**Text shown**:

####

You will be enrolled in the Canvas site automatically.

Course Description

This course will focus on intellectual freedom issues with youth, the value of youth literature to enhance individuals’ lives, the ethics of intellectual freedom, the psychology of censorship and how to combat it, and how to defend materials for youth.

Course Requirements


NOTE: The Instructor uses “I” or “me” throughout the document.

This course will open on CANVAS Wednesday, January 26, 2022

  • Students are responsible to review the Syllabus and the Canvas course site.
  • These two important information sources (Syllabus and Canvas Course site) work in tandem to give students directions, requirements, and information needed to be successful in understanding issues in intellectual freedom for youth. You need to understand both.
  • Questions should be posted to the instructor through the "Ask The Professor" discussion tread on the Canvas site.

####

**Given material**:
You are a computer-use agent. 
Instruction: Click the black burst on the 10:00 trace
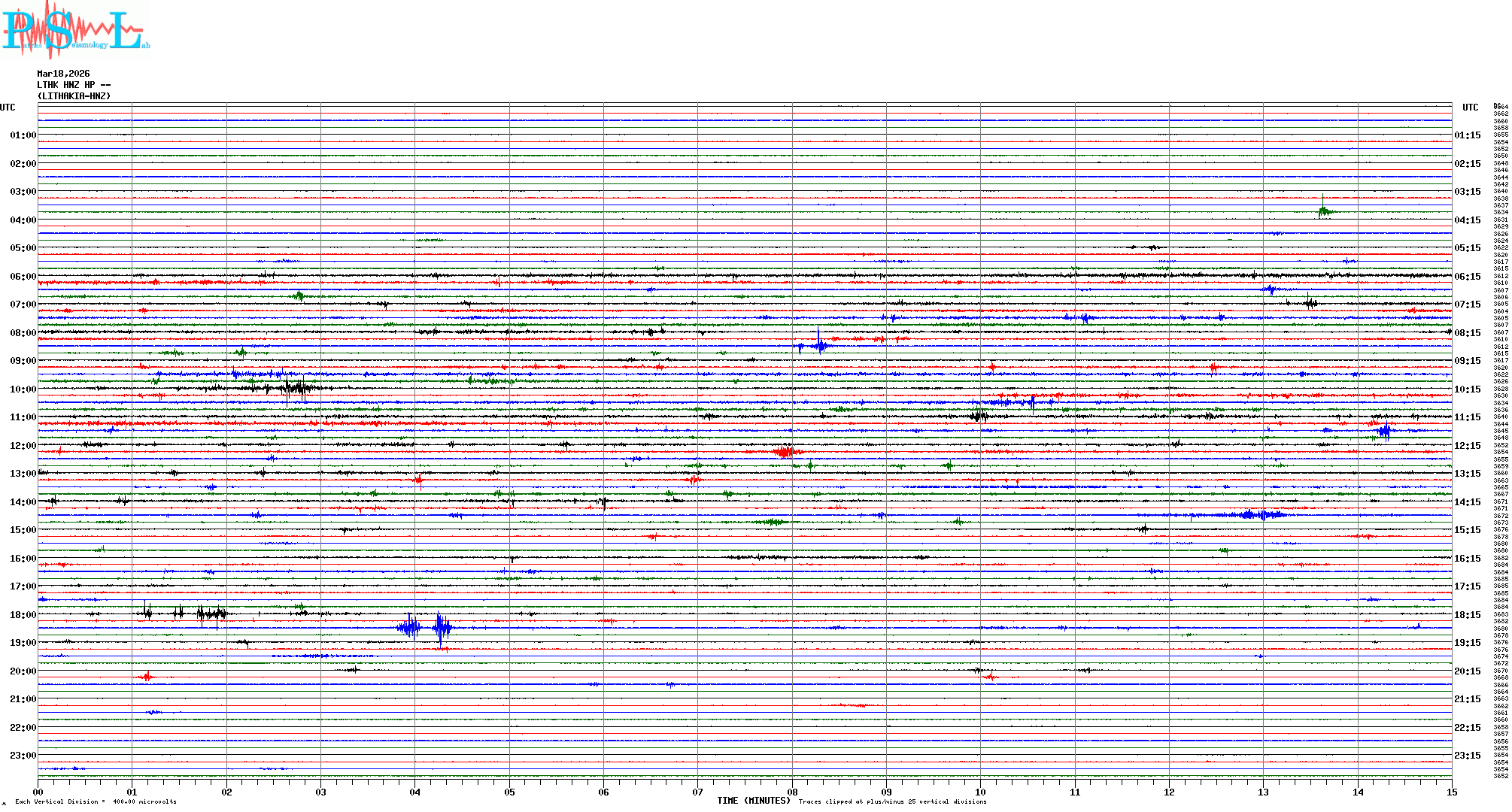click(295, 389)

####

**Problems**:
1 - Transcribe the stretch of the course syllabus from "This course will focus" through "materials for youth.".
2 - Pick up the syllabus for the youth intellectual freedom course where it stops.
Nothing in the listing matters here.

**Task results**:
1 -
This course will focus on intellectual freedom issues with youth, the value of youth literature to enhance individuals’ lives, the ethics of intellectual freedom, the psychology of censorship and how to combat it, and how to defend materials for youth.

2 -
  • Each student is expected to check the CANVAS site at least once per day for course updates, additional resources, announcements, and other new information that may be posted by the instructor.
  • The student should read the Syllabus carefully and then visit the website and read through the course website. Ask questions, if needed, after you review the syllabus or Canvas course site. Compile questions or clarifications that you need to ask and post questions to the Questions and Answers Discussion Thread.
  • The instructor makes every effort to proofread the information in both the syllabus and the Canvas course website. However, errors may occur. If you find an error please let the instructor know where on the website you found it (example - give where the error is by section name - Under Module 6 for example).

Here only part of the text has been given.